**DATA**
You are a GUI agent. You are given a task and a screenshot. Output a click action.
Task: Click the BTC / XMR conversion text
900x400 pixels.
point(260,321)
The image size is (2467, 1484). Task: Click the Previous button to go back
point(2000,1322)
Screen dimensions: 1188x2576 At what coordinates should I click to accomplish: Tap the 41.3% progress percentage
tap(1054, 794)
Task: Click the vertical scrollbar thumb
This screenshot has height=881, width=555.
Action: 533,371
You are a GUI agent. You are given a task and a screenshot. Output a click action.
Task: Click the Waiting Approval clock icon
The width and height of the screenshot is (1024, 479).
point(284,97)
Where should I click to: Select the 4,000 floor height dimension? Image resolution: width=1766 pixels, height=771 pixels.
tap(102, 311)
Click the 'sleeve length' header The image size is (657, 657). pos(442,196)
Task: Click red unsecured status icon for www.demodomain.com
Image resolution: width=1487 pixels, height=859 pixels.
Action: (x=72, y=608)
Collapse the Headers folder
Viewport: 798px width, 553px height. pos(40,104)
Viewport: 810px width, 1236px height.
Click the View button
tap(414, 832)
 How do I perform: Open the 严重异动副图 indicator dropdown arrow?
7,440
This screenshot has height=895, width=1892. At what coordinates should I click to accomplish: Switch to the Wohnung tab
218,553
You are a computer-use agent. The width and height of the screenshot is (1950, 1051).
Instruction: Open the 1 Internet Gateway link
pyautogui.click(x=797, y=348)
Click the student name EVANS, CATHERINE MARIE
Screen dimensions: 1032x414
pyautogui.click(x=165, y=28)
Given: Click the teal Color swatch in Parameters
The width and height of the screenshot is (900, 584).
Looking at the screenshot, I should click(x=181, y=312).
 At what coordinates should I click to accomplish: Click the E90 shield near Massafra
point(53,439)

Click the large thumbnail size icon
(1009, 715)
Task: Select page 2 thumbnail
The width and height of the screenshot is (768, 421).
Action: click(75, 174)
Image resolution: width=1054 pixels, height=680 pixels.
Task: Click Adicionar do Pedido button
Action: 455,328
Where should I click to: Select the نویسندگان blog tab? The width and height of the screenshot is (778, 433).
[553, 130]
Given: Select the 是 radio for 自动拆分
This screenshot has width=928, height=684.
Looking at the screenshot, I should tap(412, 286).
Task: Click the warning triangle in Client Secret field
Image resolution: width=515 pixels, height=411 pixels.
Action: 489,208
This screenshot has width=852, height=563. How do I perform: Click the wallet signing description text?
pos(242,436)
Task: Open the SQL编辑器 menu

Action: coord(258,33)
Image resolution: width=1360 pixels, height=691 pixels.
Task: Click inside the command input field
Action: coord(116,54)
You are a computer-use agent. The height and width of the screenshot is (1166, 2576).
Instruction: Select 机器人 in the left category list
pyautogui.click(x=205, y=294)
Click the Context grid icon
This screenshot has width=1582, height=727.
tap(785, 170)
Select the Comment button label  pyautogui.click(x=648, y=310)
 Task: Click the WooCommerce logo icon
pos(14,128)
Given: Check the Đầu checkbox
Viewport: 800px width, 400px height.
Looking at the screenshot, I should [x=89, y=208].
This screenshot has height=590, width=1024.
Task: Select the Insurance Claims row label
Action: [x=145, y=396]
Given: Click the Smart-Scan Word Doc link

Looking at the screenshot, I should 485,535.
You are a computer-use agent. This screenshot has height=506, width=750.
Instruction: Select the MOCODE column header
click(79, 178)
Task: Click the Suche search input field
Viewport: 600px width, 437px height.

**AIM OF THE EXERCISE**
Could you restate word for word the lines above, from the one that contains "The width and height of the screenshot is (1024, 479)." through the one that contains "Viewport: 810px width, 1236px height.", and no others?

**YOUR RESPONSE**
The width and height of the screenshot is (1024, 479).
point(284,97)
Where should I click to: Select the 4,000 floor height dimension? Image resolution: width=1766 pixels, height=771 pixels.
tap(102, 311)
Click the 'sleeve length' header The image size is (657, 657). pos(442,196)
Task: Click red unsecured status icon for www.demodomain.com
Image resolution: width=1487 pixels, height=859 pixels.
Action: (x=72, y=608)
Collapse the Headers folder
Viewport: 798px width, 553px height. pos(40,104)
Viewport: 810px width, 1236px height.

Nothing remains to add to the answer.